When I try to use pyplot from matplotlib:

import matplotlib
print matplotlib.pyplot  # just checking

It gives me AttributeError: 'module' object has no attribute 'pyplot'

It can be solved with:

import matplotlib.pyplot

But what I am really confused with is,

import numpy
print numpy.random

gives me <module 'numpy.random' from '/Applications/Canopy.app/appdata/canopy-1.0.3.1262.macosx-x86_64/Canopy.app/Contents/lib/python2.7/site-packages/numpy/random/__init__.pyc'>

What is the difference between two cases? pyplot cannot be called in the first example, but random was in the second. I think it's related with some kind of packages and modules. But I'm not such a professional to the python, thus asking for an answer.

like image 791
Jeon Avatar asked Apr 03 '14 14:04

Jeon


1 Answers

For the definitive tutorial, read this.

But for your specific case, it looks like this is what's happening:

Every directory-based python module (like matplotlib and numpy) has an __init__.py file, which determines what is brought into the module's top-level scope. By default (when __init__.py is empty), nothing is in scope.
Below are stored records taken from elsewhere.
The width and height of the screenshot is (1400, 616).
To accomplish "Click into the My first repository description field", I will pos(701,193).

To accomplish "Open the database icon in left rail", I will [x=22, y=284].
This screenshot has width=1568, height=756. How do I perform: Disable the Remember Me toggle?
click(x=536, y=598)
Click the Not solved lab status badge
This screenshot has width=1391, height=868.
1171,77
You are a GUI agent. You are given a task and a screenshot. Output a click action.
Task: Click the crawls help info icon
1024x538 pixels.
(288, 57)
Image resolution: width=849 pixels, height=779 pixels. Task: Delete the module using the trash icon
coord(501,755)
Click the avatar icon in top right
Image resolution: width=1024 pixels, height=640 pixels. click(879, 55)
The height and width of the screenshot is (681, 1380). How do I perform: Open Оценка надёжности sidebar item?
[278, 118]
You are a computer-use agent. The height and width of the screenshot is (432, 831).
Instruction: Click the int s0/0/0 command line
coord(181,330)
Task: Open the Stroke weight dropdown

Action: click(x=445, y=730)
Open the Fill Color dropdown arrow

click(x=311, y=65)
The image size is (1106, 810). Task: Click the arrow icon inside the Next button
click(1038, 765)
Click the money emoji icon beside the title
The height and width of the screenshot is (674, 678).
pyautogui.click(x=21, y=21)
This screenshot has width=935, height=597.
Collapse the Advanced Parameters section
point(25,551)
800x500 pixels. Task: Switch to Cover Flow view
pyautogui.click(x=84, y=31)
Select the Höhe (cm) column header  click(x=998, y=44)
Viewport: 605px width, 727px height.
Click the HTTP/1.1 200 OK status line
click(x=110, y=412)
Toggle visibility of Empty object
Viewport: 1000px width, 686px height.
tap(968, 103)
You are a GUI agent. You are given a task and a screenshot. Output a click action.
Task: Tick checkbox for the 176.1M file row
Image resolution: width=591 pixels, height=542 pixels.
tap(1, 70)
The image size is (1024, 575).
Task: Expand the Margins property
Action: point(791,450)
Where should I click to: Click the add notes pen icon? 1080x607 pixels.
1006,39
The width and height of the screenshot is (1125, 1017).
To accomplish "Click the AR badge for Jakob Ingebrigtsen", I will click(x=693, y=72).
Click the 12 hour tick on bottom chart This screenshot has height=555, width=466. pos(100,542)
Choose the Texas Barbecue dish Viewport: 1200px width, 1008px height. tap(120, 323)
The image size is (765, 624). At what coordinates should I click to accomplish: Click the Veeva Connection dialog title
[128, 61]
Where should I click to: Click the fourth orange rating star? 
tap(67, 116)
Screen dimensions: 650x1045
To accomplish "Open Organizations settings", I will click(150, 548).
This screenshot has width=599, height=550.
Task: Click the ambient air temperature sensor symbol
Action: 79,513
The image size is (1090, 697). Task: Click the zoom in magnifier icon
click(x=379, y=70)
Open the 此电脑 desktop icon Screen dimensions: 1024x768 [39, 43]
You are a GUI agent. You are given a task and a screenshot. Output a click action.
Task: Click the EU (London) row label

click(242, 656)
However, some modules (like numpy) have decided to hoist functionality into the top-level by adding import statements to __init__.py. This brings those submodules into scope, even if you've only explicitly imported numpy.

To check our assumptions, let's look at the source!

  • matplotlib's __init__.py doesn't include the statement import pyplot.
  • numpy's __init__.py does include import random, on line 176.